(Beginning of Excerpted text)

Pioneering Venezuelan female aviator

María Asunción Calcaño Ruiz, usually known as Mary Calcaño or by her married name Mary Keeler (1906–1992), was the first Venezuelan woman to be granted a pilot's licence. She received licence No. 73,550 from the United States Civil Aeronautics Authority on 13 November 1939 after training at Roosevelt Field, Long Island. Shortly afterwards, on 6 December 1940, she received her Venezuelan pilot's licence.

==Biography==
Born in Ciudad Bolívar on 15 August 1906, María Asunción Calcaño was the daughter of José Antonio Calcaño Sánchez and María Ruiz. Keen to fly from an early age, she got a job as a translator, salesperson and advertising director for John Stubbins Co., representatives of Piper planes in Caracas. She was sent to the United States by her company to train as a pilot, receiving her licence, No. 73,550 from the United States Civil Aeronautics Authority, in November 1939. On 6 December 1940, her Venezuelan Private Pilot Certificate of Aptitude was issued, signed by Colonel Isaías Medina Angarita, at the time Minister of War and Navy, and later President of Venezuela.

On 22 February 1940, Calcaño arrived at the airfield in Ciudad Bolívar, piloting her own plane on a trip from Barcelona, accompanied by her mechanic and copilot Antonio Reyes.

During World War II, she worked for the U.S. Air Force, transporting aircraft parts from the factory in Seattle to Britain. In 1941, she was the first female pilot to land at the Air Force base in Dayton, Ohio.

After the war, she bought her own plane, returned to Caracas and in 1946 founded Ala Venezolana (Venezuelan Wing), the first club for civil pilots in Venezuela. Together with five male pilots, in 1959 she founded the country's first private civil aviation school.

She later married the American Frank Keeler, had a son and was subsequently referred to as Mary Keeler. She died on 17 November 1992 in Caracas.

(End of Excerpted text)

§ Task brief
Translate this sentence from the Mary Calcaño biography into Spanish: "Born in Ciudad Bolívar on 15 August 1906, María Asunción Calcaño was the daughter of José Antonio Calcaño Sánchez and María Ruiz."

(Beginning of Recorded data)

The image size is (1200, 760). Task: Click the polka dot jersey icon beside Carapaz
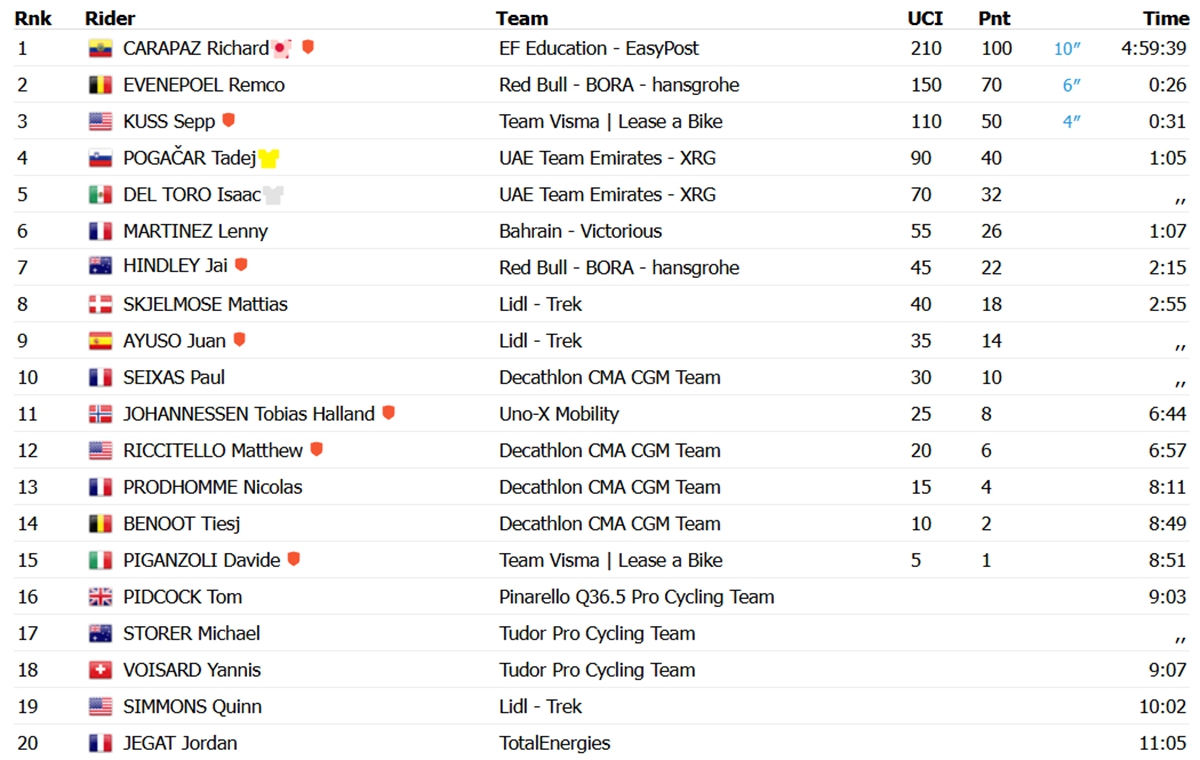[281, 48]
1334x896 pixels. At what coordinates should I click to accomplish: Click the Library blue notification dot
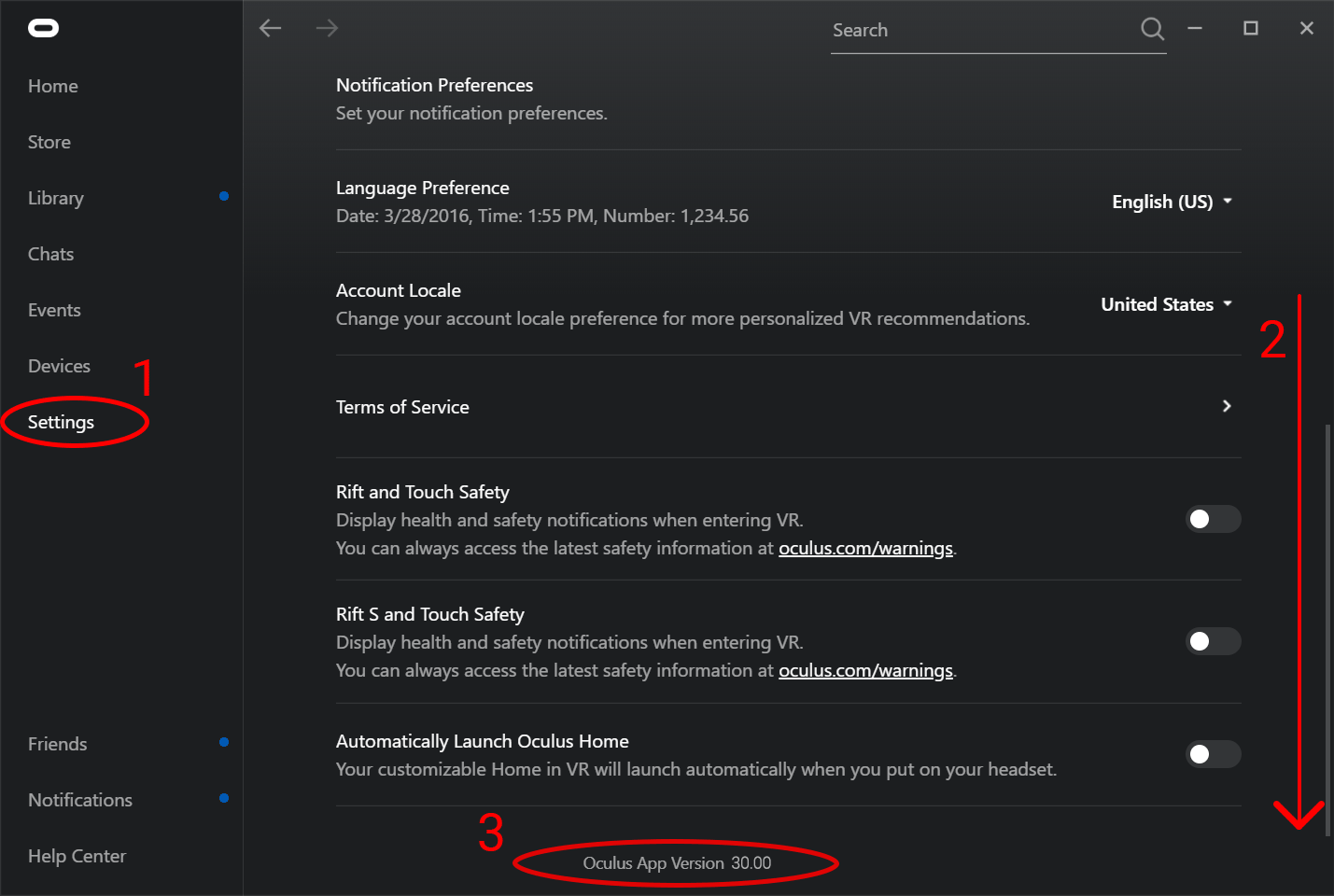tap(224, 196)
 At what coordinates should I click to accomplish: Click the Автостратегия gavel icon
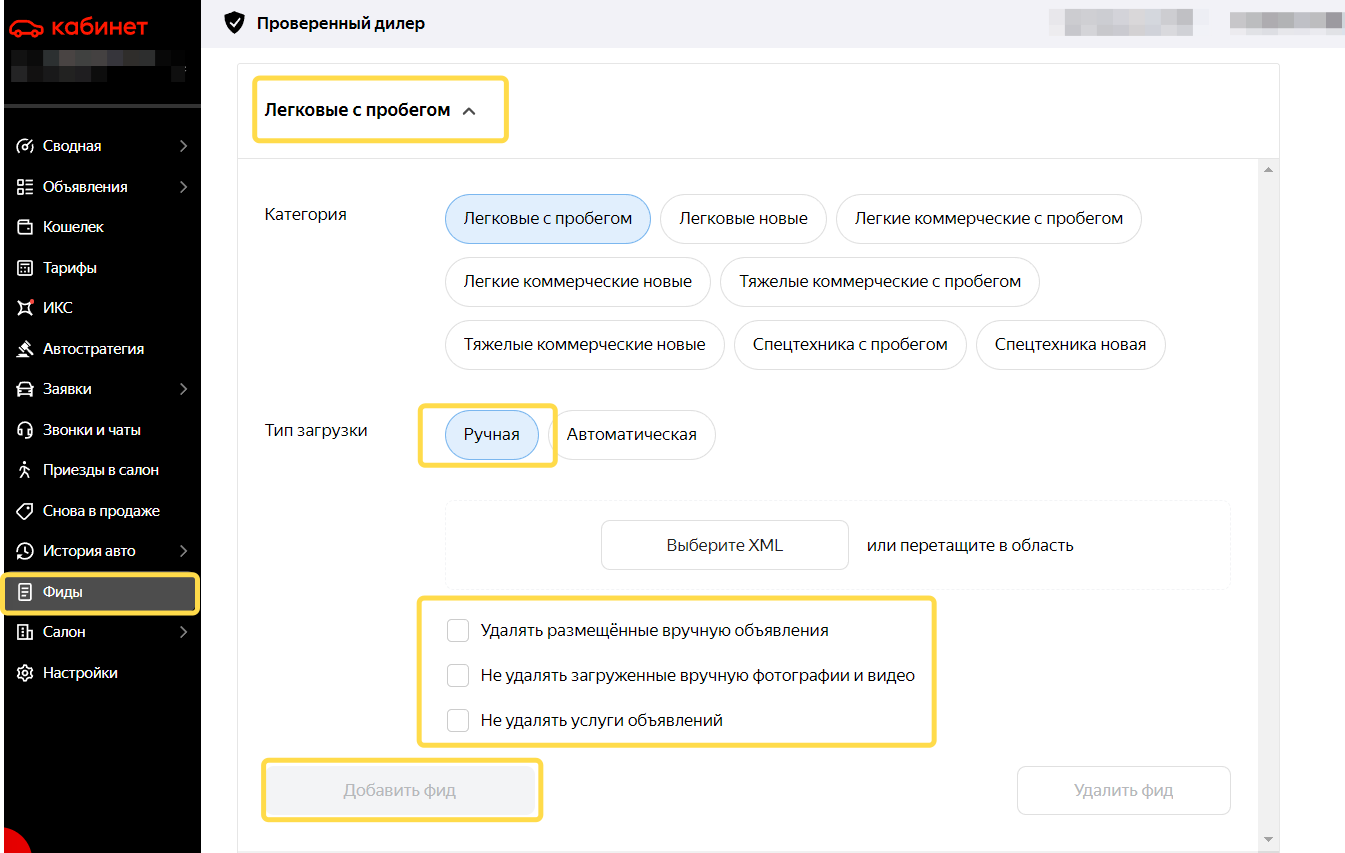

(End of Recorded data)

§ Written reply
Nacida en Ciudad Bolívar el 15 de agosto de 1906, María Asunción Calcaño era hija de José Antonio Calcaño Sánchez y María Ruiz.